Question

A pole has to be erected at a point on the boundary of a circular park of diameter $\sf 13 meters$ in such a way that the difference of its diameter from two diametrically opposite fixed gates A and B on the boundary is $\sf 7 meters$ . What distance from the two gates should the pole be erected ?

Answer 1

Answer:

Refer to the attachment for Diagram

Let the pole be erected at point P and A, B be the points where the gates are erected.

Now, according to the question, it is given that the difference of the distances from P to each gate is 7 m.

That is, Assuming PA > PB, we get that,

PA - PB = 7 m

⇒ PA = 7 + PB

Now we know that, ∠ APB = 90°  [ Angle in a semicircle ]

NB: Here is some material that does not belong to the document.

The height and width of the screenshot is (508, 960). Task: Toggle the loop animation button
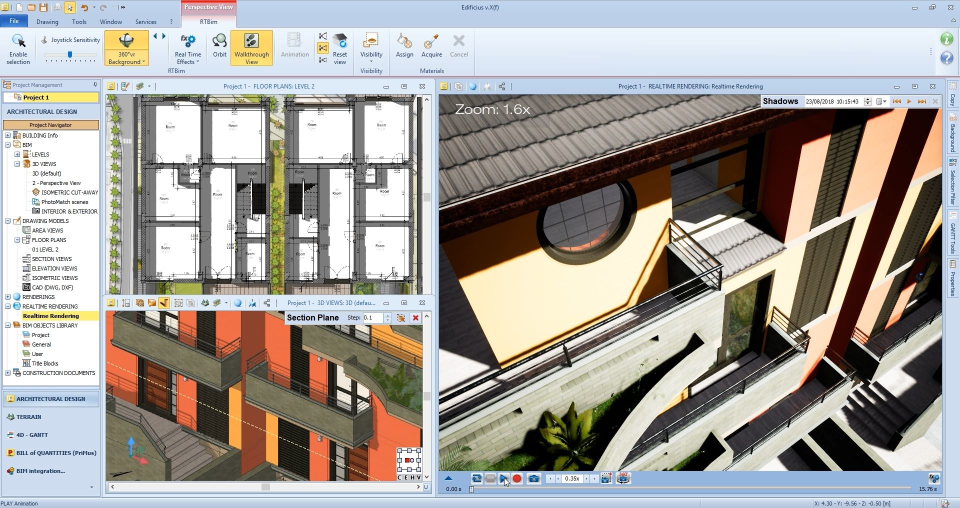pos(477,479)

So Δ PAB is a right angled triangle

⇒ PA² + PB² = AB²

⇒ ( 7 + PB )² + PB² = 13²

⇒ ( 49 + 2 × 7 × PB + PB² ) + PB² = 169

⇒ 49 + 14 PB + 2 PB² = 169

⇒ 2 PB² + 14 PB + 49 - 169 = 0

⇒ 2 PB² + 14 PB + 120 = 0

Dividing by 2 throughout the equation we get,

⇒ PB² + 7 PB + 60 = 0

⇒ PB² + 12 PB - 5 PB + 60 = 0

⇒ PB ( PB + 12 ) - 5 ( PB + 12 ) = 0

⇒ ( PB - 5 ) ( PB + 12 ) = 0

⇒ PB = 5, -12

-12 cannot be the answer as distance is always positive.

Hence PB is 5 m.

⇒ PA = 7 + PB = 7 + 5 = 12 m.

Hence the pole must be erected at a distance of 12 m from Gate A and 5 m from Gate B.